NEW YORK (TheStreet) -- Shares of Sabre (SABR) were down 7.39% to $24.43 on heavy trading volume late Wednesday morning after the company reported lower-than-anticipated 2016 third quarter results and gave a downbeat forecast.
Before the opening bell, the Southlake, TX-based travel technology company posted adjusted earnings of 27 cents per share, falling short of analysts' estimates of 33 cents per share.
Revenue rose 6.9% year-over-year to $839 million but missed Wall Street's projections of $852 million.

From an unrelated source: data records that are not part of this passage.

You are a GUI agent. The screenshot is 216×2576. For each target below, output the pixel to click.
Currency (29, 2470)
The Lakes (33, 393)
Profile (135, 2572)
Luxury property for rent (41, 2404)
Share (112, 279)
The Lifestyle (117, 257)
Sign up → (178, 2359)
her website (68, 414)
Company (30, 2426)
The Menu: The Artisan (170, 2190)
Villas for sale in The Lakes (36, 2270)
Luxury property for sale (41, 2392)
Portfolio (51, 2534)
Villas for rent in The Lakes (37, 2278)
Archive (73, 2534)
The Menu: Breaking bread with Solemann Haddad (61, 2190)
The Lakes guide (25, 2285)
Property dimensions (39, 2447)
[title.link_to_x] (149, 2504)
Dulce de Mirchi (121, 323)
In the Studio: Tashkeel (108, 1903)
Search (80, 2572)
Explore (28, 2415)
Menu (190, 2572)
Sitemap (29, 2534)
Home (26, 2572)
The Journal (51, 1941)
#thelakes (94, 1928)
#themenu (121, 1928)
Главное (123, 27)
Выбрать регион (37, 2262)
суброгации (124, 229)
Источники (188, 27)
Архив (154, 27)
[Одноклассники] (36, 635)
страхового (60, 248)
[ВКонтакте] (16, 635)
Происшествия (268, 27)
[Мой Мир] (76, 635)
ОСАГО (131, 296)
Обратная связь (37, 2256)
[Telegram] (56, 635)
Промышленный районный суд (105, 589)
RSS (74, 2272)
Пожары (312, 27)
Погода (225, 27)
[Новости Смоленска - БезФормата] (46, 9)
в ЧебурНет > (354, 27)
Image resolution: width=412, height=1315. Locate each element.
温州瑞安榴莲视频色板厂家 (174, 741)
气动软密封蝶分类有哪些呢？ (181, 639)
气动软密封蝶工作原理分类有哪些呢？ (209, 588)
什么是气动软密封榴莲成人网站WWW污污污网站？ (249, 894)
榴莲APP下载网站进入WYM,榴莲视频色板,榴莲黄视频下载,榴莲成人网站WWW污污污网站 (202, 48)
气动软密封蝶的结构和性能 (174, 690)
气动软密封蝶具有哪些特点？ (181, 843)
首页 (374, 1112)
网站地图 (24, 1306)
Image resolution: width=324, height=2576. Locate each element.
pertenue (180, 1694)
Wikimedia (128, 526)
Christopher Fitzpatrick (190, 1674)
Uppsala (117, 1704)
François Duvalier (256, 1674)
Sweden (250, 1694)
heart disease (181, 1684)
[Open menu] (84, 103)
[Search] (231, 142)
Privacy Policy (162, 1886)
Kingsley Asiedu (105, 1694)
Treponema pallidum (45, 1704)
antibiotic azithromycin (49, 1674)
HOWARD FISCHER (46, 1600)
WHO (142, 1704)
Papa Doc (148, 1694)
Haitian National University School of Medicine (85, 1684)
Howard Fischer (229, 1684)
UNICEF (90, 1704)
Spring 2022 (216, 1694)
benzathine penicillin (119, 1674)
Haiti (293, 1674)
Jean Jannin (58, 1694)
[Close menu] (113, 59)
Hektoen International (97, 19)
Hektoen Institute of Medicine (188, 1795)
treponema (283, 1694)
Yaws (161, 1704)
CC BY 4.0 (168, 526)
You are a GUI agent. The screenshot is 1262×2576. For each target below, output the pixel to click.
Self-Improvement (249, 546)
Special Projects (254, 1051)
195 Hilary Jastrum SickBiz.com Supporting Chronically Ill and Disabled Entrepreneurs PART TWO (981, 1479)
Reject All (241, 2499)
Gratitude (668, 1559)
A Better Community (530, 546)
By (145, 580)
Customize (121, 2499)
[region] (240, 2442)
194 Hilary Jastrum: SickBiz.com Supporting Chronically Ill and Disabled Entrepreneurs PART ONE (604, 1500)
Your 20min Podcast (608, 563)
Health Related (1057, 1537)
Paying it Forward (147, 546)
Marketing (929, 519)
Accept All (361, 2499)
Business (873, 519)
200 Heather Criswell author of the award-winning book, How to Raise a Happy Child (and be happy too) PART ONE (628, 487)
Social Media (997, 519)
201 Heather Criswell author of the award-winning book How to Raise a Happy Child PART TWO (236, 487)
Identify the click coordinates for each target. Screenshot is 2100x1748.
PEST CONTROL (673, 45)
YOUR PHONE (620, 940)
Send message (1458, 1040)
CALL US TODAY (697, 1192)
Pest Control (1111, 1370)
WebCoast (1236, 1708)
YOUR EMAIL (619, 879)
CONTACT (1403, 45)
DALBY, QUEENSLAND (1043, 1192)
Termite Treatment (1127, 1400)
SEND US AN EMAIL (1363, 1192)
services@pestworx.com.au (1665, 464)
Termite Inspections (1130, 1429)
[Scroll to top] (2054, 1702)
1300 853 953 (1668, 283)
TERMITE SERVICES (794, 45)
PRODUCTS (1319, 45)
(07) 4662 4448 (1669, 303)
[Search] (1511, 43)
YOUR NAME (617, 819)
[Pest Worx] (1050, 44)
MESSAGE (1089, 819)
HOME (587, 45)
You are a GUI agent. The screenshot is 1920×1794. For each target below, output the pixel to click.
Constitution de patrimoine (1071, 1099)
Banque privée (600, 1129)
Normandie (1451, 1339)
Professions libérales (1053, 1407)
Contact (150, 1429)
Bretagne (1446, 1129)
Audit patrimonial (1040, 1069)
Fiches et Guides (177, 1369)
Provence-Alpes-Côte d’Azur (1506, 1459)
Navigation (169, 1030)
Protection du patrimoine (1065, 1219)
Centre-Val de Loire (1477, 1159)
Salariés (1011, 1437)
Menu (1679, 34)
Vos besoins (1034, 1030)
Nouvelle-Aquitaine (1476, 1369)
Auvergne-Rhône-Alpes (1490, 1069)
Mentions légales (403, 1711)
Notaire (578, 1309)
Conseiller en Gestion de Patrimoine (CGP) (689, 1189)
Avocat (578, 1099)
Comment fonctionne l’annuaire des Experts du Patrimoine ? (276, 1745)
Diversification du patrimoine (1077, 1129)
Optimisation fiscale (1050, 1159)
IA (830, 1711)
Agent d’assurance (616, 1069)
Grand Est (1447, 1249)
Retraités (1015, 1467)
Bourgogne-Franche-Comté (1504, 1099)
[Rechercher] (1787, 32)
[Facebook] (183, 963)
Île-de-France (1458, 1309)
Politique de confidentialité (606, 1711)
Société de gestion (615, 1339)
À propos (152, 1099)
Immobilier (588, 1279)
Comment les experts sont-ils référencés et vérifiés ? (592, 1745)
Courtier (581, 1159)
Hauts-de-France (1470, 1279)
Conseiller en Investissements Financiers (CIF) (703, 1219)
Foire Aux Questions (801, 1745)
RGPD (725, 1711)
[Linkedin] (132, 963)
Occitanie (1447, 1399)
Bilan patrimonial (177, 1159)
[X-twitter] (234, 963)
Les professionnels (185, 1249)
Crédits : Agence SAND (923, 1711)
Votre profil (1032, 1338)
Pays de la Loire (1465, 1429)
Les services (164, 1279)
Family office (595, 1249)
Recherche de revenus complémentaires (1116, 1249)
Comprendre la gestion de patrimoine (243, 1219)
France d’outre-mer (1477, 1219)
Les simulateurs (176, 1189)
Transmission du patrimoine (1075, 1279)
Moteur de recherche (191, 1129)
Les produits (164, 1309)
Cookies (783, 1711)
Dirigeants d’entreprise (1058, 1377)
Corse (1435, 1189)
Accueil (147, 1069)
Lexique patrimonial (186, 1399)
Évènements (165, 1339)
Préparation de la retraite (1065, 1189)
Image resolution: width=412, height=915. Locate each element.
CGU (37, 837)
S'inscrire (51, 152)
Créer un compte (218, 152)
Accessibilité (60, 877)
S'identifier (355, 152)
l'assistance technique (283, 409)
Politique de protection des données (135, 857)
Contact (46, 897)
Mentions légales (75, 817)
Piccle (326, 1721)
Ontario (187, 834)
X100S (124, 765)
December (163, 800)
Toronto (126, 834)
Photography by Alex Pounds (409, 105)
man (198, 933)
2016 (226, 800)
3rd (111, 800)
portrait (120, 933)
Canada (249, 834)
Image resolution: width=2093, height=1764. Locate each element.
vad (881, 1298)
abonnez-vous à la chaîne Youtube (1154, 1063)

For the fourth quarter, the company projects that revenue will grow between 8% to 12% over last year's fourth quarter revenue of $758 million. Wall Street is modeling revenue of $834 million for this year's period.
For the full year, Sabre expects adjusted earnings per share of $1.34 to $1.40 on revenue between $3.37 billion and $3.40 billion. Analysts surveyed by FactSet are looking for adjusted earnings of $1.43 on revenue of $3.39 billion.
CEO Tom Klein said that growth rates in the third quarter "did not meet the standards we have set for the business, even as most aspects of underlying business performance remained strong."
More than 3.91 million Sabre shares have traded so far today vs. the 30-day average of 2.57 million.
Separately, TheStreet Ratings objectively rated this stock according to its "risk-adjusted" total return prospect over a 12-month investment horizon. Not based on the news in any given day, the rating may differ from Jim Cramer's view or that of this articles's author.
The team rated this stock as a "hold" with a ratings score of C. The company's strengths can be seen in multiple areas, such as its robust revenue growth, impressive record of earnings per share growth and compelling growth in net income. However, as a counter to these strengths, we also find weaknesses including generally higher debt management risk, weak operating cash flow and a generally disappointing performance in the stock itself.